3. Siapakah yang dimaksud "pejabat penyelenggara negara" dan "pegawai negeri" dalam konteks gratifikasi ini?
Berdasarkan UU No. 28 tahun 1999, bab II pasal 2, penyelenggara negera meliputi pejabat negera pada lembaga tertinggi negara; pejabat negara pada lembaga tinggi negara; menteri; gubernur; hakim; pejabat negara lainnya seperti duta besar, wakil gubernur, bupati; wali kota dan wakilnya; pejabat lainnya yang memiliki fungsi strategis seperti: komisaris, direksi, dan pejabat struktural pada BUMN dan BUMD; pimpinan Bank Indonesia; pimpinan perguruan tinggi; pejabat eselon I dan pejabat lainnya yang disamakan pada lingkungan sipil dan militer; jaksa; penyidik; panitera pengadilan; dan pimpinan proyek atau bendaharawan proyek.
Sementara yang dimaksud dengan pegawai negeri, sesuai dengan UU No 31. tahun 1999 sebagaimana telah diubah dengan No. 20 Tahun 2001, meliputi: pegawai pada MA dan MK; pegawai pada kementerian/departemen &LPDN; pegawai pada Kejagung; pegawai pada Bank Indonesia; pimpinan dan pegawai pada sekretariat MPR, DPR, DPD, DPRD Provinsi/Dati II; pegawai pada perguruan tinggi; pegawai pada komisi atau badan yang dibentuk berdasarkan UU, Kepres, maupun PP; pimpinan dan pegawai pada sekretariat presiden, sekretariat wakil presiden, dan seskab dan sekmil; pegawai pada BUMN dan BUMD; pegawai pada lembaga peradilan; anggota TNI dan Polri serta pegawai sipil di lingkungan TNI dan Polri; serta pimpinan dan pegawai di lingkungan pemerintah daerah daerah tingkat I dan II.
4. Apakah yang menjadi dasar hukum gratifikasi?
Berdasarkan UU No. 20 tahun 2001 pasal 12b ayat (1), setiap gratifikasi kepada pegawai negeri atau penyelenggara negara dianggap suap apabila berhubungan dengan jabatannya dan yang berlawanan dengan kewajiban atau tugasnya, dengan ketentuan sebagai berikut: Yang nilainya Rp10 juta atau lebih, pembuktian bahwa gratifikasi tersebut bukan merupakan suap dilakukan oleh penerima gratifikasi (pembuktian terbalik) Yang nilainya kurang dari Rp10 juta, pembuktian bahwa gratifikasi tersebut bukan suap dilakukan oleh penuntut umum. Ditambahkan dalam pasal 12b ayat (2), ketentuan sebagaimana dimaksud dalam pasal 12b ayat (1) tidak berlaku jika penerima melaporkan gratifikasi yang diterimanya kepada KPK, paling lambat 30 (tiga puluh) hari kerja sejak tanggal gratifikasi tersebut diterimanya.
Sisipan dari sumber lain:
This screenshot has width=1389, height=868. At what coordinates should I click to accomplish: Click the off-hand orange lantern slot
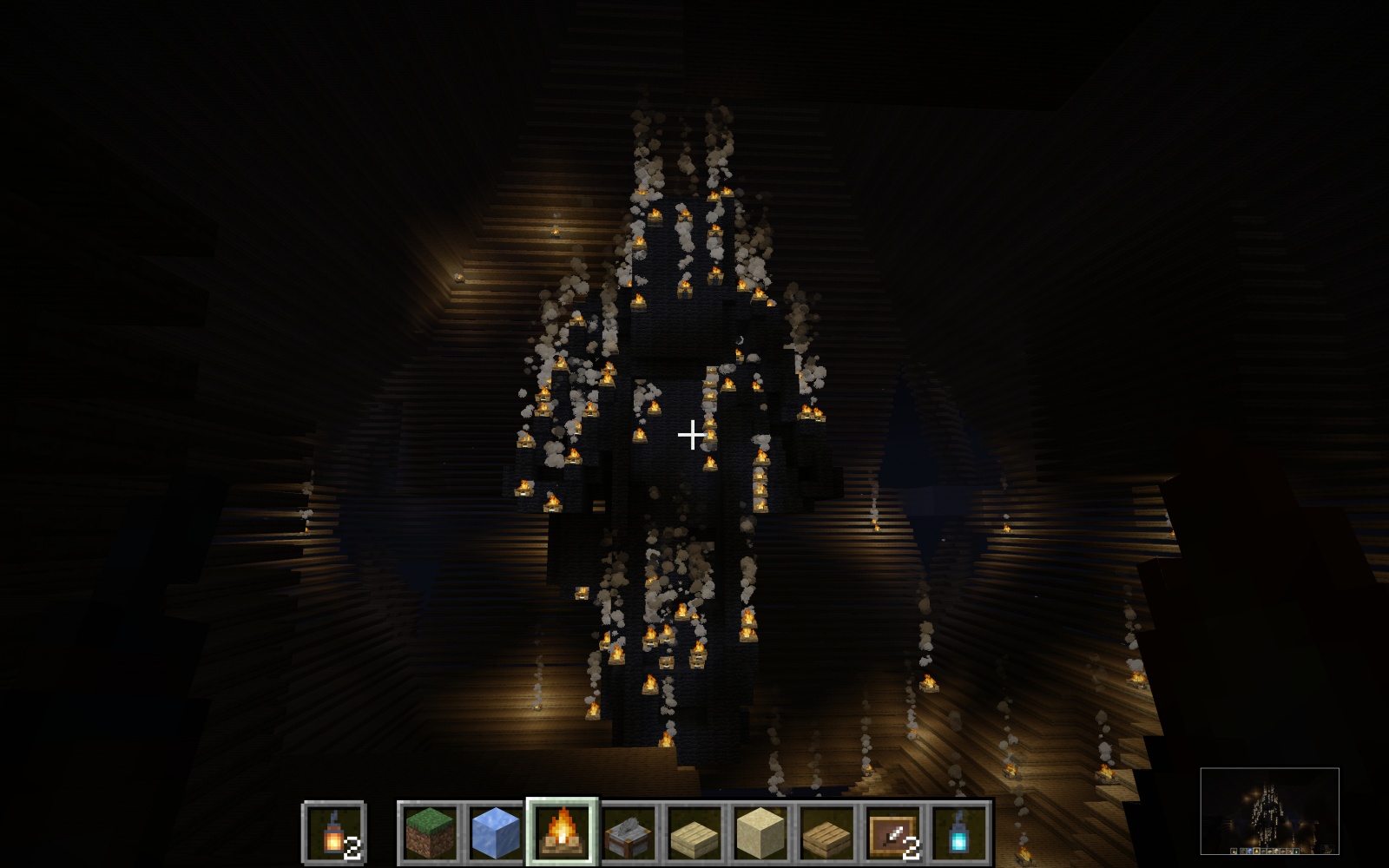(x=334, y=831)
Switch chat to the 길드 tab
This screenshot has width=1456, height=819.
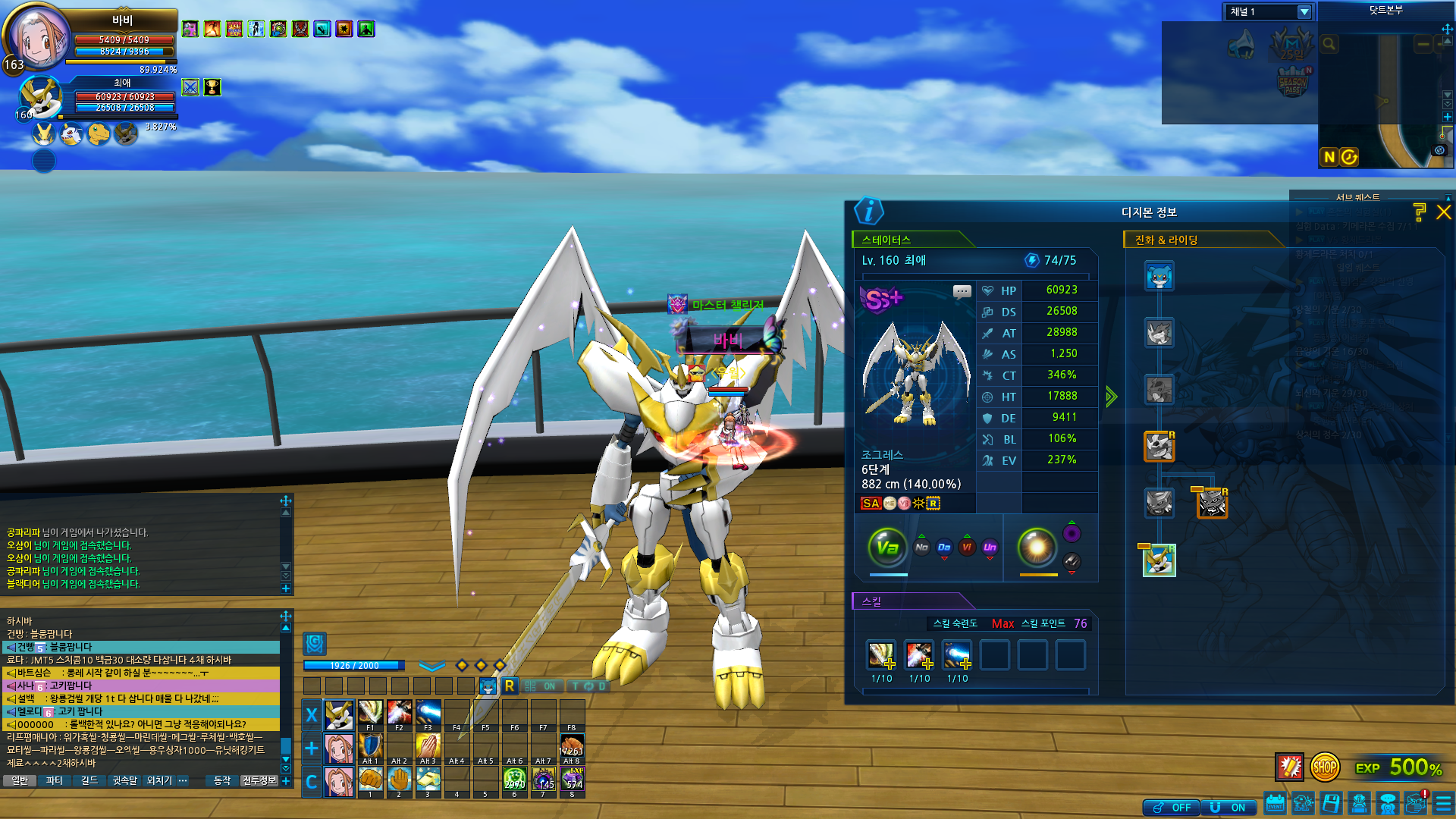[x=89, y=780]
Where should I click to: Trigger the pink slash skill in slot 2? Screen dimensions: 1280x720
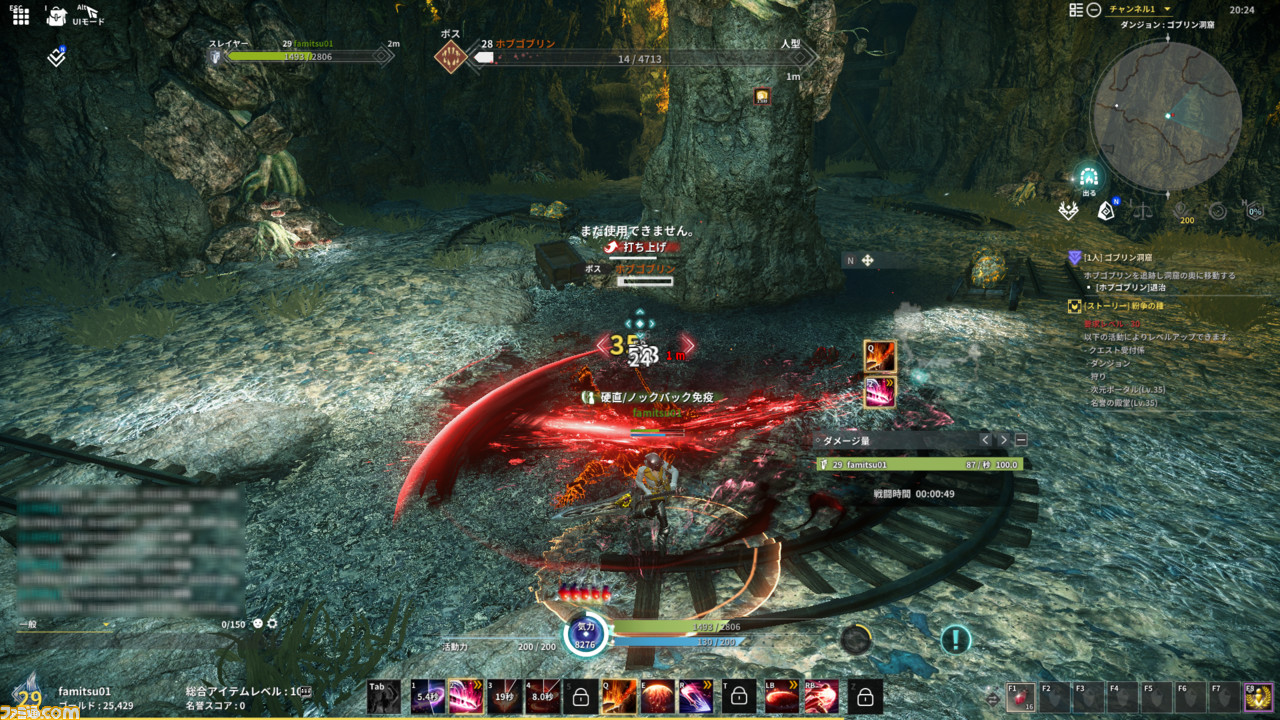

5. Apakah terdapat sanksi jika tidak melaporkan gratifikasi?
Ya, pidana bagi pegawai negeri atau penyelenggara negara sebagaimana dimaksud dalam pasal 12b ayat (1) adalah: Pidana penjara seumur hidup dan pidana penjara paling singkat 4 (empat) tahun dan paling lama 20 (dua puluh) tahun, dan pidana denda paling sedikit Rp200.000.000 (dua ratus juta rupiah) dan paling banyak Rp1.000.000.000 (satu miliar rupiah).
6. Bagaimanakah tata cara pelaporan gratifikasi?
Setiap pegawai negeri atau penyelenggara negara yang menerima gratifikasi wajib melaporkan kepada KPK, dengan tata cara sebagai berikut: Penerima gratifikasi wajib melaporkan penerimaannya selambat-lambatnya 30 (tiga uluh) hari kerja kepada KPK, terhitung sejak tanggal gratifikasi diterima.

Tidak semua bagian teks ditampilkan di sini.